The Eastern Conference may be providing the drama in the 2012 NHL playoffs, with multiple games going into overtime, but it's the late-night, West Coast series that is showing who the new Stanley Cup favorite should be.
Not only have the Kings beaten two of the best teams in the league seven out of eight games -- they've done it convincingly. After dispatching the Vancouver Canucks in five games, the Kings have opened a nearly insurmountable 3-0 series lead over the St. Louis Blues by beating them at their own game.
The Kings forecheck matches the Blues in intensity. But the Kings' blueline puck-handlers are able to diffuse the Blues forecheck with quick, crisp outlet passes and diligent forwards who come back before building a dangerous transition. Even in the rare moments in Thursday's Game 3 when the Blues were clicking, it was muted by a confident, quickly-responsive Kings breakout.
There were perhaps just 40 seconds Thursday night where the Kings did not appear to have control of the game, and it was the 40 seconds between Chris Stewart's goal that tied it at 1-1 and Dwight King's deflating breakaway that took the lead right back for the Kings.

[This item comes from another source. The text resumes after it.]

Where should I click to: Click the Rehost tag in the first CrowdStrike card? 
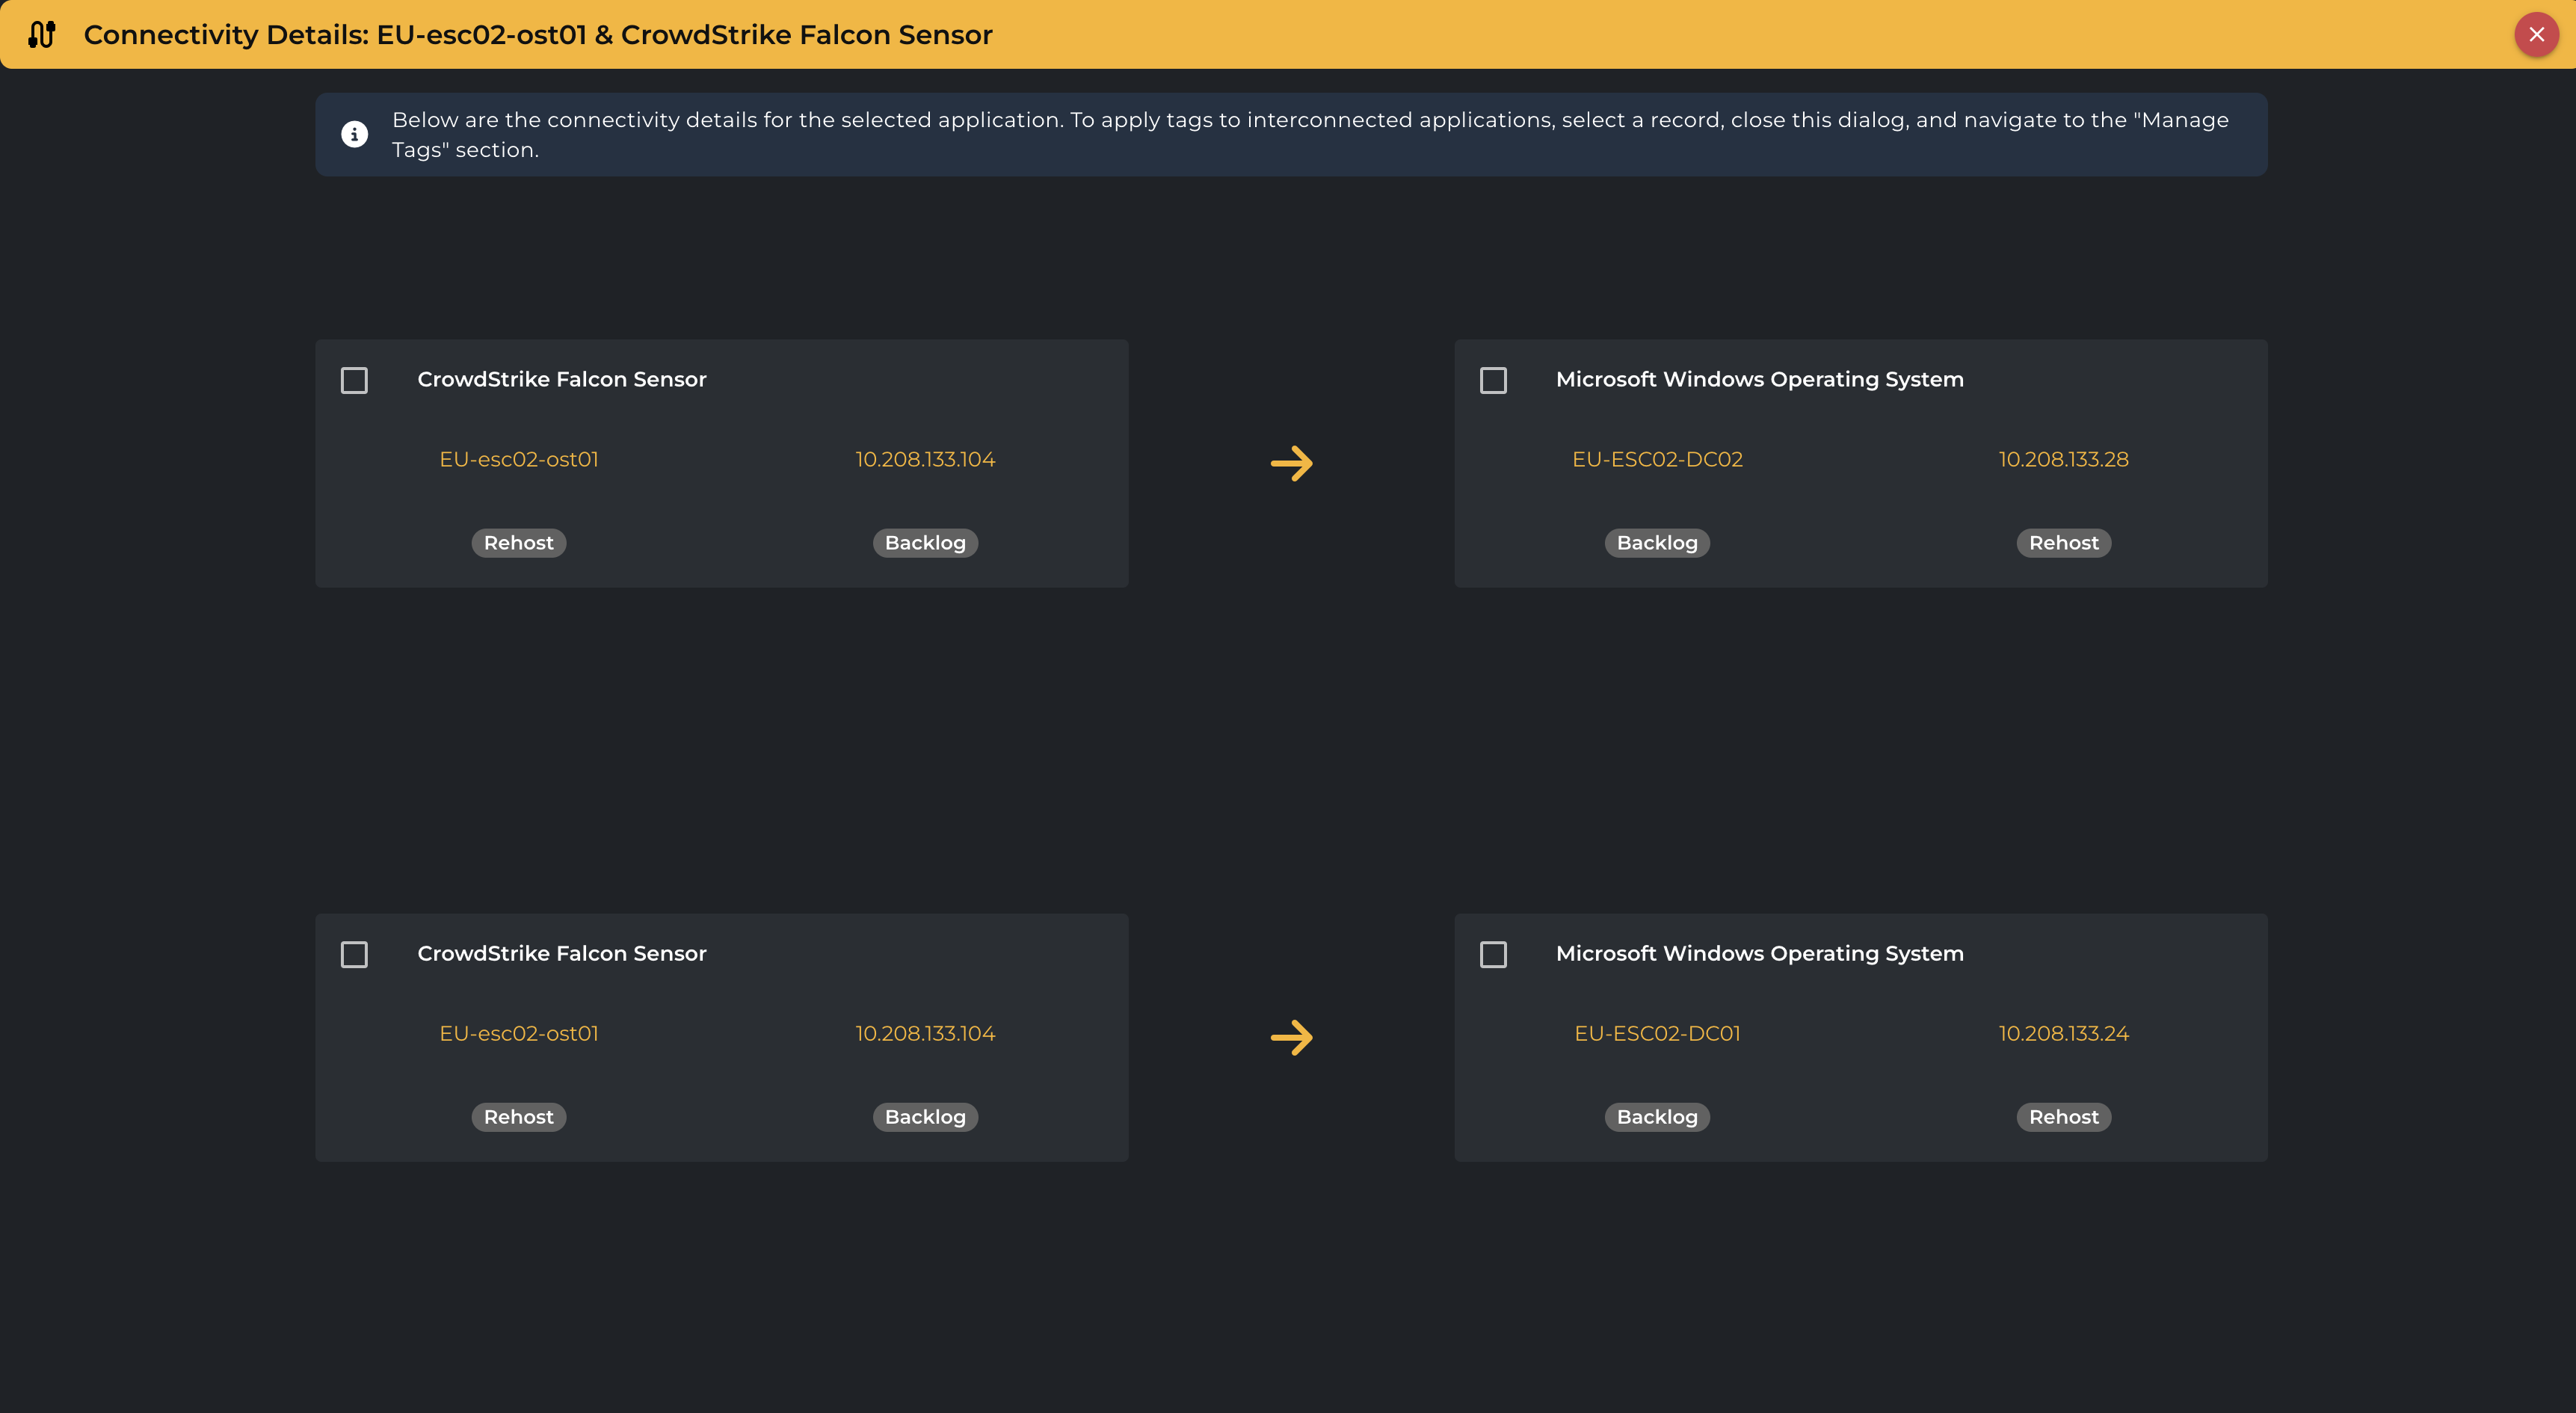pos(518,543)
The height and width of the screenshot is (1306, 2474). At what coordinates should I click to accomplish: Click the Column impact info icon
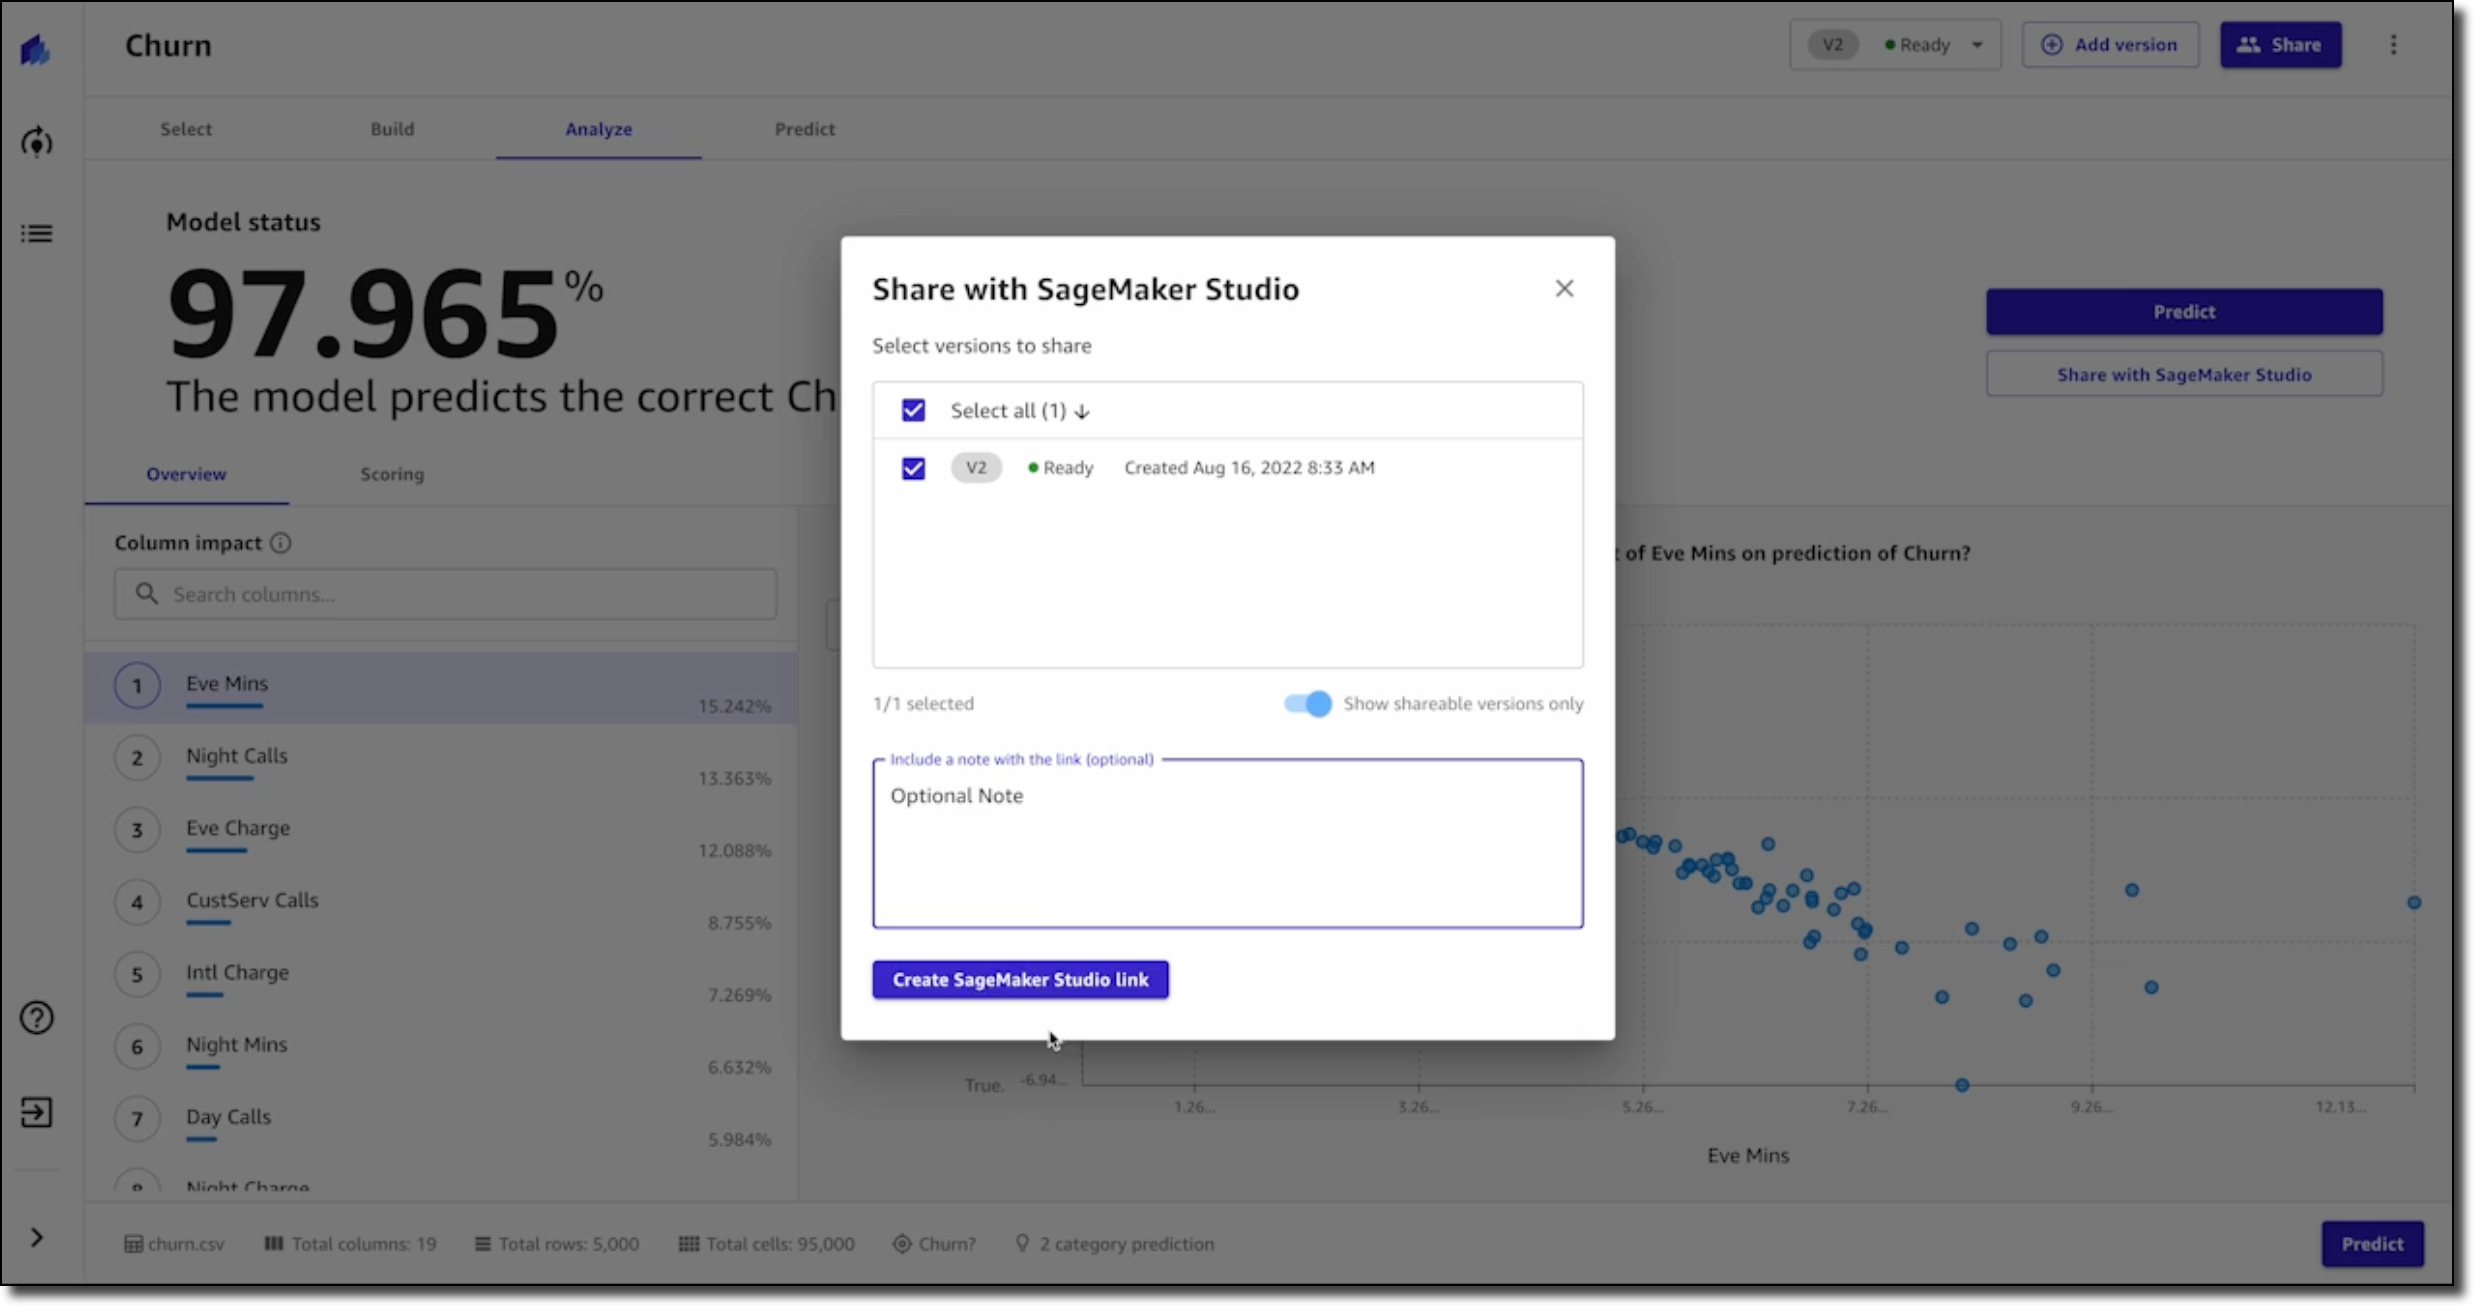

True, Brian Elliott's performance in goal for the Blues left much to be desired, with a scrub beating him here, and a straight-on shot squeaking through his legs there. And Jonathan Quick, though rarely tested, was scrambling a little more than he has been throughout most of the playoffs. But even despite some ugly goals allowed by Elliott, the Kings never looked threatened in what was a must-win game for the Blues, who only finished the season with 109 points.
Put another way, the injured Jaroslav Halak would not have changed the outcome of this game. Each Kings goal felt inevitable, with even fluke goals preceded by legit scoring chances.
There are a lot of flawed teams left in the playoffs, but Darryl Sutter's Kings are not one of them. Completely on top of their game from the goal line to center ice (where the Blues have no match for Anze Kopitar's line), they're on the verge of knocking off two of the top three regular season teams in short order.
Assuming they finish the formality of eliminating the Blues, the Kings' path to the Stanley Cup only gets easier from here.